There is a link between what I sometimes refer to as the 'real' -meaning principled- left, and the conservative right. There is nothing new in admitting it. Liberals, on the other hand, and to put them in the least charitable light, want to have their cake and eat it too. They want the power and be liked for it.
Liberals are interested in freedom, their own and by extension, and most often only as extension, the freedom of others. The Left on the other hand sees capitalism as a fragmenting of social order; regardless of its benefits, after a brief flowering, the result is atomization and destruction. By such a definition, health, welfare, and education are more important freedoms than the one of economic independence.
I am not interested in economic freedom. I don't want to be wealthy, and I find the desire in others distasteful. The idea that I can or should hire someone else to clean my bathroom floor I find offensive. Private accumulation is inevitable, but that doesn't mean I have to celebrate it; on the contrary, it needs to be controlled and regulated. But then again most shopkeepers don't want to go around gobbling up their competetion, so there should be nothing really abnormal or about my opinion. Still, in this country many people, whether they are educated or not defend desires in strangers that in they shy away from or even abhor in their own lives.
To a principled conservative, however, freedom is at least as problematic as it is to a leftist. A conservative after all wants stability, and capitalism prides itself on being the opposite. In the best of times it works by 'creative' distruction; even if the surface is calm, it's always churning below. Neoconservativism is famous for papering over such conflicts. Because of this, I've enjoyed reading Sub Judice.

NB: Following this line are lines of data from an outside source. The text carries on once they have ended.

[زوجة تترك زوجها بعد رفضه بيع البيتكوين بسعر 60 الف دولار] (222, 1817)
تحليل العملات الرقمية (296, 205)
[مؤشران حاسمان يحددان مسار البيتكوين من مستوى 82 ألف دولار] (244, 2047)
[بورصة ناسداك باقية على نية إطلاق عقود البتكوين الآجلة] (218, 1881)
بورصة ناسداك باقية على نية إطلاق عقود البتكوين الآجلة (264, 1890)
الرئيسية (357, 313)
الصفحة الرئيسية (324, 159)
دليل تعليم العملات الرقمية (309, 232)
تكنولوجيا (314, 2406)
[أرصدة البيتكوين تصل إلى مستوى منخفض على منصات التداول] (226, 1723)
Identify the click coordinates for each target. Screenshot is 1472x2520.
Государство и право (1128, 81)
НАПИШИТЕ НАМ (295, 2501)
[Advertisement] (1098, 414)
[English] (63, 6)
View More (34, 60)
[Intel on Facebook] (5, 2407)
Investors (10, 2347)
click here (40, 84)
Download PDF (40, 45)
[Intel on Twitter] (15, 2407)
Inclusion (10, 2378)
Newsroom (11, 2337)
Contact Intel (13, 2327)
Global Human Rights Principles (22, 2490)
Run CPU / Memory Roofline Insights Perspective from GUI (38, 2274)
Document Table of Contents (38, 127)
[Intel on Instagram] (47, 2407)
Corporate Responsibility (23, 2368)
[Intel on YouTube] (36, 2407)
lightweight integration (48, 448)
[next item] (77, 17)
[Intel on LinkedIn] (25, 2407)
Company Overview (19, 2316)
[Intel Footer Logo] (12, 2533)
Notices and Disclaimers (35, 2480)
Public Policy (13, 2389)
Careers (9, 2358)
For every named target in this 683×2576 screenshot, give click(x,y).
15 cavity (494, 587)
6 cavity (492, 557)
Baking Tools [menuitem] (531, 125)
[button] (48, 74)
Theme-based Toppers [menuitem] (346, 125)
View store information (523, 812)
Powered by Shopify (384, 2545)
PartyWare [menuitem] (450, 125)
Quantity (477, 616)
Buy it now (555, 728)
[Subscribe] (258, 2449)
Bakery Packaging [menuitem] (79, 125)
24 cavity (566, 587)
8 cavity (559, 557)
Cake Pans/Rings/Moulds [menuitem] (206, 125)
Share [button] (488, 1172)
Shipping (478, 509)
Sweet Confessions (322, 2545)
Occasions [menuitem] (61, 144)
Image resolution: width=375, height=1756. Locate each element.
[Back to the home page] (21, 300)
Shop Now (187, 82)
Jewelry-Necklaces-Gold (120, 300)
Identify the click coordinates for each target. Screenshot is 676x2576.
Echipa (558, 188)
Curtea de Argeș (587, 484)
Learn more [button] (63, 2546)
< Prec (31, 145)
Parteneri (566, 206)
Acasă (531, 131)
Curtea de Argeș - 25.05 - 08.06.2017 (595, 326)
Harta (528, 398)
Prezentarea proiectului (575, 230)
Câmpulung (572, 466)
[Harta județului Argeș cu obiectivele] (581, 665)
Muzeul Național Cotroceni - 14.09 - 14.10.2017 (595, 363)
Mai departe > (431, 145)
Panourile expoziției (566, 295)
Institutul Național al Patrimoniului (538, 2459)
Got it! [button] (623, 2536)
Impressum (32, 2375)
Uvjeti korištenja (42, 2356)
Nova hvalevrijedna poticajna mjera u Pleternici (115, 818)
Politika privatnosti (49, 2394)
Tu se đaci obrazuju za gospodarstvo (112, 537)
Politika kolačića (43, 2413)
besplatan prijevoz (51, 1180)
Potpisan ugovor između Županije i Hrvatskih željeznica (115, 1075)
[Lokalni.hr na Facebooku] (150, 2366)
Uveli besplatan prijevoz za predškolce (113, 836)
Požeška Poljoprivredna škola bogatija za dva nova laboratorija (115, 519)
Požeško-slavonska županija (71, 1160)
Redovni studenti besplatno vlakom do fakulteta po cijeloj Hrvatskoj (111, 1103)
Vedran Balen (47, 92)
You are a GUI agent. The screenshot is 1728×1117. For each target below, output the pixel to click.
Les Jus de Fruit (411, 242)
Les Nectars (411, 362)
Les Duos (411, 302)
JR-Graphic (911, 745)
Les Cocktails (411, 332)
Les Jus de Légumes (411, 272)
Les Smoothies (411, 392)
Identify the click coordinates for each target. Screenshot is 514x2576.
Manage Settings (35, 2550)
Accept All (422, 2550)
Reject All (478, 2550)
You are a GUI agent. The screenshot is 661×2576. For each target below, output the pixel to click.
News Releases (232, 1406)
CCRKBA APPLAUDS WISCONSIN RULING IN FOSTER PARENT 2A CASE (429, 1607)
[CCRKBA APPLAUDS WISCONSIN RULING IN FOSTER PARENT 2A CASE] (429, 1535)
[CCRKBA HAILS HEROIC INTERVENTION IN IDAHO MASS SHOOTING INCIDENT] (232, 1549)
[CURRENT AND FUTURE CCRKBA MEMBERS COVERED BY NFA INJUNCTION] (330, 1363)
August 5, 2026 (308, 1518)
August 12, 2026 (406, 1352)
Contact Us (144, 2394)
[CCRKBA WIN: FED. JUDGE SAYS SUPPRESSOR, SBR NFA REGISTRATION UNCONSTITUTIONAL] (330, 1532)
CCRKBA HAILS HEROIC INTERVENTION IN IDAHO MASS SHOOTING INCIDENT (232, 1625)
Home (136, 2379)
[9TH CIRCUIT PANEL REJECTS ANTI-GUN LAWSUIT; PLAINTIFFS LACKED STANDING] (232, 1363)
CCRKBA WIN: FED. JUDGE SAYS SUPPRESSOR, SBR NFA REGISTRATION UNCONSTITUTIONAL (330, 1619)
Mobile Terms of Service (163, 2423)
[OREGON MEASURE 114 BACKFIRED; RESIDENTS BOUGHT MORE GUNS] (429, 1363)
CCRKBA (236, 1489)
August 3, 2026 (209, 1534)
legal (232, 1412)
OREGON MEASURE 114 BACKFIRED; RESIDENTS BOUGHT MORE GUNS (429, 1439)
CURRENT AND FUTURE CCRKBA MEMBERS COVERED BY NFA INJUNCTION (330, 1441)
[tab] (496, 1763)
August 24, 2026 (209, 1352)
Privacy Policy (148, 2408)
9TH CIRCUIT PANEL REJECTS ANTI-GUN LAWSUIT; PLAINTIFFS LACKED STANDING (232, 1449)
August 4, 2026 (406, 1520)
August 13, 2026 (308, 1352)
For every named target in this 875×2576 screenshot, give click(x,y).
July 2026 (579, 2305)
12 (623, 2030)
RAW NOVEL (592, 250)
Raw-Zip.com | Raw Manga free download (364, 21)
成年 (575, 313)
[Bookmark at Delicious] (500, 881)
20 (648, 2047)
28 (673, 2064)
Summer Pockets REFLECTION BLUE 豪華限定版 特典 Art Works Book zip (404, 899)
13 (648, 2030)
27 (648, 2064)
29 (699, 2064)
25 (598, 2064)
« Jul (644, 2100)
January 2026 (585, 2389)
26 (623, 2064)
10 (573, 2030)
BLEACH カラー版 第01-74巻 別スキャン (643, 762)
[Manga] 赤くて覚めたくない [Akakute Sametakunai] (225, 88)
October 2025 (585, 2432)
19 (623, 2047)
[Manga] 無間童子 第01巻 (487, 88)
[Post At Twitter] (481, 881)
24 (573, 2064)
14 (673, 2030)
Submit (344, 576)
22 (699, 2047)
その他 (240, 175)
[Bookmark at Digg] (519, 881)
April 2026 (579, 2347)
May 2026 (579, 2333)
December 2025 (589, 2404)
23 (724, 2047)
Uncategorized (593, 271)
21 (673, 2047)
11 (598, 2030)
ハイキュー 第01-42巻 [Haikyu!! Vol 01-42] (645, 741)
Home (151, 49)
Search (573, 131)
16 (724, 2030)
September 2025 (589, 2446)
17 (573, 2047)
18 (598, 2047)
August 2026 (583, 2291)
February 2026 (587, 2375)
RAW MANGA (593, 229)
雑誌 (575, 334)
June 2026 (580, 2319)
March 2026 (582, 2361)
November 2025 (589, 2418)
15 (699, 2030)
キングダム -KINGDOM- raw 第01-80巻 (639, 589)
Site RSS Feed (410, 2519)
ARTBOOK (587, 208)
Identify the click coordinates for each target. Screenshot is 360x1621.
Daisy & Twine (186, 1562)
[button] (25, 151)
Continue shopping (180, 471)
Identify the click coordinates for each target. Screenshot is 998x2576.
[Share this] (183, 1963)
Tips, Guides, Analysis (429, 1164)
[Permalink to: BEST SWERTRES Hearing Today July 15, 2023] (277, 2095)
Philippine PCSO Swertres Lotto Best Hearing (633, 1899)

The contradiction conservatives in capitalist cultures face is simple: if they are conservatives by sensibility, and not merely in the service of shallow self interest- the kind republicans enjoy and which gives liberals such tsuris, then they would be as conservative, and as principled - and maybe even happier- somewhere else. Plainsman is caught in a dilemma. On one level he might enjoy the debates going on in Tehran right now. On another level the limits on freedom would disturb him. He can't make up his mind between self interest and principle. It's interesting to watch the back and forth.